Notamment avec celui qui, ce soir, fait l’objet de son courroux : Edouard Martin. “La première fois que je l’ai vu, je l’ai trouvé grande gueule, mais charmant. Il m’a proposé de prendre un café. Il pensait m’emmener à la machine, je l’ai amené dans un bar à Thionville”. Une idylle nait. Alors que la flamme de leur amour grandit, la fumée des hauts-fourneaux est étouffée par Lakshmi Mittal. Fin 2011, l’inquiétude assaille les sidérurgistes lorsque le géant de l’acier éteint les deux cheminées de Florange. Les syndicats mobilisent : “Il fallait être sur le pont à 5 heures”, se souvient Delphine. Mais Edouard est inquiet : sa dulcinée est enceinte.
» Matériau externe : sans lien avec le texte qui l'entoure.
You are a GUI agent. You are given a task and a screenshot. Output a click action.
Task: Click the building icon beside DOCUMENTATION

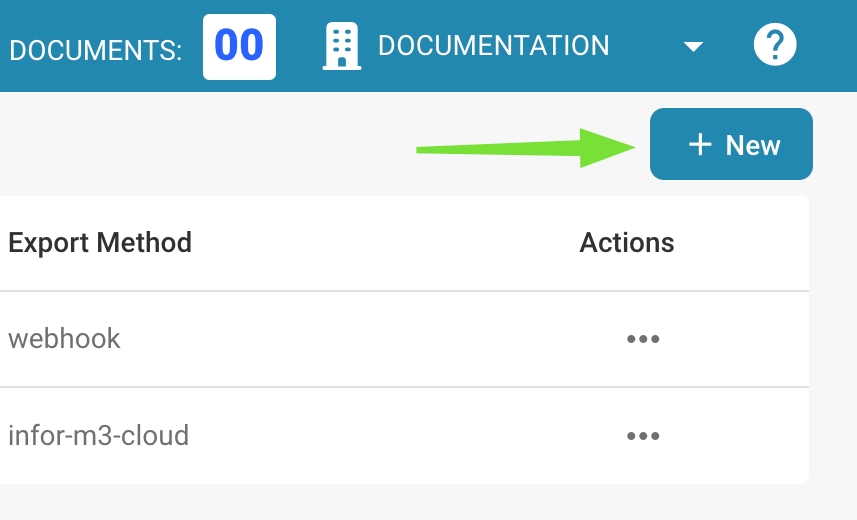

Lorsqu’il lui demande de venir à 9 heures, la frondeuse le défie : “Je serai là à 5 heures”. La déléguée syndicale se donne à 100 %, mais en mars, la sentence du médecin tombe : l’activiste doit rester au repos jusqu’à son accouchement. Delphine se trouve vite une autre utilité : “En restant devant la télé, j’avais des informations que les gars n’avaient pas. On échangeait sur Facebook entre femmes de sidérurgistes”.

  “Ceux qui ne sont pas investis, on les vire”

C’est par ce biais que Delphine va découvrir le prix de son “absence”. Membre du collectif jeune de la CGT, celle qui était la chouchoute du syndicat apprend son éviction sur le réseau social. “Ils ont voté pour m’exclure du collectif, comme au tribunal. Sauf qu’au tribunal, les accusés sont là pour se défendre”. On lui rapporte les propos de ses anciens camarades :” Ceux qui ne sont pas investis, on les vire'”. Pour Delphine le prétexte de la purge est fallacieux. En tombant amoureuse du leader de la CFDT, elle avait pactisé avec le syndicat ennemi, était devenue la “femme de”. Ecoeurée, elle démissionne de la CGT pour rejoindre l’organisation de son homme. Et pendant que Delphine nous fait la causette dans les locaux syndicaux, Edouard Martin, “le working class hero”, change les couches de Pauline, quatre mois. Pour une fois, Delphine a droit aux projecteurs.